Artificial Intelligence (AI) is one of the most talked about topics in the tech world, but do you have a clear understanding of it? To help make AI more accessible, created an AI glossary of terms that frequently come up in conversations about AI and machine learning.
Algorithm: A structured instruction set to perform a specific task or solve a problem. Algorithms play a fundamental role in AI, determining how machines make decisions and solve problems.
Artificial Neural Network (ANN): A mathematical model (inspired by human brain functioning) used in deep learning to perform complex pattern recognition and data processing tasks.
Automation: Replacing or supporting human tasks with computer or mechanical systems. In the context of AI, automation refers to using AI to perform tasks without human intervention.
Convolutional Neural Network (CNN): A neural network designed specifically for image processing and visual pattern recognition.
Deep Learning: A sub-discipline of machine learning that uses deep artificial neural networks to model and solve complex problems. Deep learning is particularly suited to computer vision and natural language processing tasks.
Generative Neural Network (GAN): An AI model composed of two competing neural networks, one generating data and the second evaluating it, used to generate realistic content, such as images and videos.
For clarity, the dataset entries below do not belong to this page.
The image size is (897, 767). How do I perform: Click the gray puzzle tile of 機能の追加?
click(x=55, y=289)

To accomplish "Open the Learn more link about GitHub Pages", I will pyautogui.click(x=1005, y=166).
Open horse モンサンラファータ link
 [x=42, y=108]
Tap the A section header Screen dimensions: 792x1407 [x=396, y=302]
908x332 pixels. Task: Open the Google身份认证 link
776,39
GPT-4 (Generative Pre-trained Transformer 4): A later version of the GPT-3 multimodal language model of the GPT Chat conversational agent, version 4 being the latest.
Language model: A statistical or machine-learning model designed to predict the probability of a sequence of words or characters. Language models are used in a variety of natural language processing tasks.
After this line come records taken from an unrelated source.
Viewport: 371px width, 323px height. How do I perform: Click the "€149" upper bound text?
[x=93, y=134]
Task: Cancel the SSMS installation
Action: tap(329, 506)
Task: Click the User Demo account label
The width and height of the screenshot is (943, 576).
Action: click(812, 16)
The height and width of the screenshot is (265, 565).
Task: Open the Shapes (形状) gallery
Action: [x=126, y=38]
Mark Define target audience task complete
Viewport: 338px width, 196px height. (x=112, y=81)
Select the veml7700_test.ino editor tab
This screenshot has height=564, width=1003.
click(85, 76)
Large Language Model (LLM): A machine learning model that aims to generate coherent, relevant text. These models are often used in applications such as automatic authoring and content generation.
Machine Learning: Machine learning is a branch of AI that focuses on developing algorithms and models that enable machines to learn from data. Rather than being explicitly programmed, machines “learn” to improve their performance from experience.
Natural Language Processing (NLP) : A field of AI that focuses on the interaction between computers and human language. NLP aims to enable machines to understand, interpret and generate human language meaningfully.
Overfitting: A phenomenon where an AI model becomes too specific to the training data and fails to generalize correctly to new data.
Prompt: A short text or instruction given to an AI model to solicit a specific response. AI models then generate responses based on these prompts.
Python: A popular programming language used in application development, particularly in the field of artificial intelligence, due to its simplicity and wealth of dedicated libraries.
Recurrent Neural Network (RNN): A type of neural network adapted to processing sequences of data, such as language, by retaining a memory of previous states.
Symbolic AI: Knowledge-based artificial intelligence focuses on the explicit representation of knowledge and symbolic logic to solve complex problems.
Training Data: The information used to train an AI model, usually consisting of real, labeled data, allowing the model to learn from the examples.
The Impact of AI
Without context, some of these AI terms may seem unclear. However, when combined with some basic understanding of the way machine learning works, it can be a powerful tool.
Moreover, as AI continues to propel its way into our lives both professionally and personally, it is increasingly becoming a disruptor all around us. It is present in a variety of industries which makes it imperative that we know the language of AI as it makes its impact.